→ **Task prompt**: Find the line containing "Viewport: 1562px width, 414px height." in the records below. Copy exactly that line and each one after it, ending at the line containing "Given: Click the 'be", and nothing more.

━━ Input data

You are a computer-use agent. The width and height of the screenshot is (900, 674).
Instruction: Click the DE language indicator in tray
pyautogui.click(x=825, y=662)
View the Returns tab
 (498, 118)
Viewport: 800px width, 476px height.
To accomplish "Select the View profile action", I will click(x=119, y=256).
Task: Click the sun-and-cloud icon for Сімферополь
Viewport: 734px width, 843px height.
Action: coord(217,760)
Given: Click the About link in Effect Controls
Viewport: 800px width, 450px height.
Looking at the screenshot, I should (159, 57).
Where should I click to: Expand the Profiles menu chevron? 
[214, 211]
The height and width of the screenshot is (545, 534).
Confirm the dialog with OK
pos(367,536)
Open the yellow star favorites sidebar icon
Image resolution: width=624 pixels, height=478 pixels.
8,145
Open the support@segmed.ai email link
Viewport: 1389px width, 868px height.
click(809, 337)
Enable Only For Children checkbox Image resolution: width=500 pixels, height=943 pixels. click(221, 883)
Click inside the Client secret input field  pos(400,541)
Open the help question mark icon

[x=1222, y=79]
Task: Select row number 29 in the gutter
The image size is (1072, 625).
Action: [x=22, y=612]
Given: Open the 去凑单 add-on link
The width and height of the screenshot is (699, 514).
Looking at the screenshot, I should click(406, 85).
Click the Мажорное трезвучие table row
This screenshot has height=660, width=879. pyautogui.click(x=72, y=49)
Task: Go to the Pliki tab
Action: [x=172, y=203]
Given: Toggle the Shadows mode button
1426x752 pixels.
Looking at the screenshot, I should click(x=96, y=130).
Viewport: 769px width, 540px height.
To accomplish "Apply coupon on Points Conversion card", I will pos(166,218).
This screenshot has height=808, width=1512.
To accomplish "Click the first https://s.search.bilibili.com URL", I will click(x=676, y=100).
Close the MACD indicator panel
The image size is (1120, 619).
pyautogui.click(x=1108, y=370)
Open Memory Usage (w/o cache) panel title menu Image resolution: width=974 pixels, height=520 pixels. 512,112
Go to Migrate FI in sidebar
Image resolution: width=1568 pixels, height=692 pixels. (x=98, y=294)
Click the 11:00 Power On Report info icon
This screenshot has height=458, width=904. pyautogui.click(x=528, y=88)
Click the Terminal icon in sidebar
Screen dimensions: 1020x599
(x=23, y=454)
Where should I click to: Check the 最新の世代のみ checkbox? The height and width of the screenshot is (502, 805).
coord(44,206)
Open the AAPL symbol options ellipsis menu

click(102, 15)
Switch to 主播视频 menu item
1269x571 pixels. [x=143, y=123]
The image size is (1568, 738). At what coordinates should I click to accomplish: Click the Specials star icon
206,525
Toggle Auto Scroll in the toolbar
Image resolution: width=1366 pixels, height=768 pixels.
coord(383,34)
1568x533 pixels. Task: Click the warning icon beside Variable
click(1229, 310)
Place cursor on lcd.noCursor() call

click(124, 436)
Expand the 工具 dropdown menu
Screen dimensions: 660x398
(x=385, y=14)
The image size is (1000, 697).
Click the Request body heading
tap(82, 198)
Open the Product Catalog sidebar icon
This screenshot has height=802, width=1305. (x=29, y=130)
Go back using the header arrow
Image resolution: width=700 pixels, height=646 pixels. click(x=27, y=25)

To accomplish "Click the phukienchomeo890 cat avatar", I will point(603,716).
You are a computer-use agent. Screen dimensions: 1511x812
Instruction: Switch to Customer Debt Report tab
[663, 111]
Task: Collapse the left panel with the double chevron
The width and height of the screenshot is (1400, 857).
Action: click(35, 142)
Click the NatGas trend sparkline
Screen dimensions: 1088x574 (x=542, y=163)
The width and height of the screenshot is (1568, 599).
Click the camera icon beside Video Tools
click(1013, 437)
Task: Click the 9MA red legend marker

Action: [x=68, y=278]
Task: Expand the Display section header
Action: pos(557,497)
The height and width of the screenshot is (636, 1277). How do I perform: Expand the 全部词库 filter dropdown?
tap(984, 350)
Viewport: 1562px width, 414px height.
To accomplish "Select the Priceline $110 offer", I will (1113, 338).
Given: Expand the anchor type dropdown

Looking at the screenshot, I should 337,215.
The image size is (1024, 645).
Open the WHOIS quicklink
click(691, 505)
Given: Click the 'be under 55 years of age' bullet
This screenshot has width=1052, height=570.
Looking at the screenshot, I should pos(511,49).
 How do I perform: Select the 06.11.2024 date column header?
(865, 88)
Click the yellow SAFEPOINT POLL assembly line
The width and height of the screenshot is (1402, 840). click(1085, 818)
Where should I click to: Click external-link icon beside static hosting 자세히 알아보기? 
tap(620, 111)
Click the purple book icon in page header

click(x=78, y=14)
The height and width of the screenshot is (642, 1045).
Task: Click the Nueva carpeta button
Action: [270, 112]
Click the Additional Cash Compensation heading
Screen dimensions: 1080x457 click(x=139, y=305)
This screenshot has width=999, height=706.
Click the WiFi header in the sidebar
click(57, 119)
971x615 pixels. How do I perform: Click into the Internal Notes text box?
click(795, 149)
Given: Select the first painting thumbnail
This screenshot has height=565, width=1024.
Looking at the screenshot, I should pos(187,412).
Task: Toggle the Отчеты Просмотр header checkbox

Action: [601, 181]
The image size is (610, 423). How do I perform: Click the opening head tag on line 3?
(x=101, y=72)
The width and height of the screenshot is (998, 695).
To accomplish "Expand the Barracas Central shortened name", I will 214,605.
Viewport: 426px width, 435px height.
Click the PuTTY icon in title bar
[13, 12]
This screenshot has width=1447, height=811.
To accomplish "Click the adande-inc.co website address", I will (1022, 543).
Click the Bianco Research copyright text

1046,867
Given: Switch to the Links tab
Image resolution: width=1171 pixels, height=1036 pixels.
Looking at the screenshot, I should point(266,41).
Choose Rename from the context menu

━━━━

→ **Task answer**:
Viewport: 1562px width, 414px height.
To accomplish "Select the Priceline $110 offer", I will (1113, 338).
Given: Expand the anchor type dropdown

Looking at the screenshot, I should 337,215.
The image size is (1024, 645).
Open the WHOIS quicklink
click(691, 505)
Given: Click the 'be under 55 years of age' bullet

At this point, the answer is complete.